From the records that follow, copy every line in which "فوائد" appears.

==== Exercise materials ====

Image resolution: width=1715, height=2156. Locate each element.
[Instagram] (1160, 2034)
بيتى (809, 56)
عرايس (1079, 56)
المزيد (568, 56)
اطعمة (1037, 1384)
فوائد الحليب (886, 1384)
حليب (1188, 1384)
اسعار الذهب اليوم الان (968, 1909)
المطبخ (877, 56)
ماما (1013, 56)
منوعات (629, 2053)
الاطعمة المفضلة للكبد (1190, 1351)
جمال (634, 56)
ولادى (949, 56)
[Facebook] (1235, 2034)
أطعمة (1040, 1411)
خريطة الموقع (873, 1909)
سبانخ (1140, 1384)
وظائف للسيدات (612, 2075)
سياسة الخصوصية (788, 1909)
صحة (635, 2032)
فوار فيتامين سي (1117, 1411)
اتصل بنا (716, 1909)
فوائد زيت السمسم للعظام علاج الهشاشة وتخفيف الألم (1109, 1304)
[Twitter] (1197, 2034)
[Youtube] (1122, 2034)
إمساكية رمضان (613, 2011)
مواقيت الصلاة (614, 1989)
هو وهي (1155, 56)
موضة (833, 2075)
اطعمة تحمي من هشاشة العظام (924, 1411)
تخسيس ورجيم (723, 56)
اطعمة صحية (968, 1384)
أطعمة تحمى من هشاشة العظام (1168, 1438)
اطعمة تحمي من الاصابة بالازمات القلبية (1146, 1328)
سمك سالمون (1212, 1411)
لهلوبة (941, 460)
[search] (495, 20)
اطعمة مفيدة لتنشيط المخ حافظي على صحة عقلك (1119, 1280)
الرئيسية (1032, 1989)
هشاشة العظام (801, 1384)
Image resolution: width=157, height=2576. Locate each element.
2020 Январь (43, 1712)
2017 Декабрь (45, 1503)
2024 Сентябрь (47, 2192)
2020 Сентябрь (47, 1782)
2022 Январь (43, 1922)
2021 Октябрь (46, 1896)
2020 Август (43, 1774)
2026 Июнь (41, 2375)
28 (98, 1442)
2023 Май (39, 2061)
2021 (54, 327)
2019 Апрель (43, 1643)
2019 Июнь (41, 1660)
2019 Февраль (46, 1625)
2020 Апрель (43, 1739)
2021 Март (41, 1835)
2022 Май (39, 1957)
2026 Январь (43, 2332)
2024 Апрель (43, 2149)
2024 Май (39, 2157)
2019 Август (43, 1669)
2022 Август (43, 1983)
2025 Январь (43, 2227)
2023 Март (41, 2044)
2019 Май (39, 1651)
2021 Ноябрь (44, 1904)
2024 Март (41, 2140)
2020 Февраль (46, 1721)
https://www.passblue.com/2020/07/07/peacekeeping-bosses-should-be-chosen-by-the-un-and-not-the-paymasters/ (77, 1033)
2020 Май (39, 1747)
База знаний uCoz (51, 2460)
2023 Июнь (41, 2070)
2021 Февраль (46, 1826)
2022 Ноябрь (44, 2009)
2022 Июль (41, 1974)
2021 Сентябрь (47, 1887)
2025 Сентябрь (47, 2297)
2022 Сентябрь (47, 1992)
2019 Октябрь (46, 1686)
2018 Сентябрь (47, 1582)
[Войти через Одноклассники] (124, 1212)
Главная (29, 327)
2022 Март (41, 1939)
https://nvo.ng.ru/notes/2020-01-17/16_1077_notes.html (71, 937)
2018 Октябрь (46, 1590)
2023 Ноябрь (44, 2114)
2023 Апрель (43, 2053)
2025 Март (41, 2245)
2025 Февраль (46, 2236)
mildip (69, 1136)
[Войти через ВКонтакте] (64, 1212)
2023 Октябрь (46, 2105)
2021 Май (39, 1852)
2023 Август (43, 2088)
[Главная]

====

## Result
فوائد الحليب (886, 1384)
فوائد زيت السمسم للعظام علاج الهشاشة وتخفيف الألم (1109, 1304)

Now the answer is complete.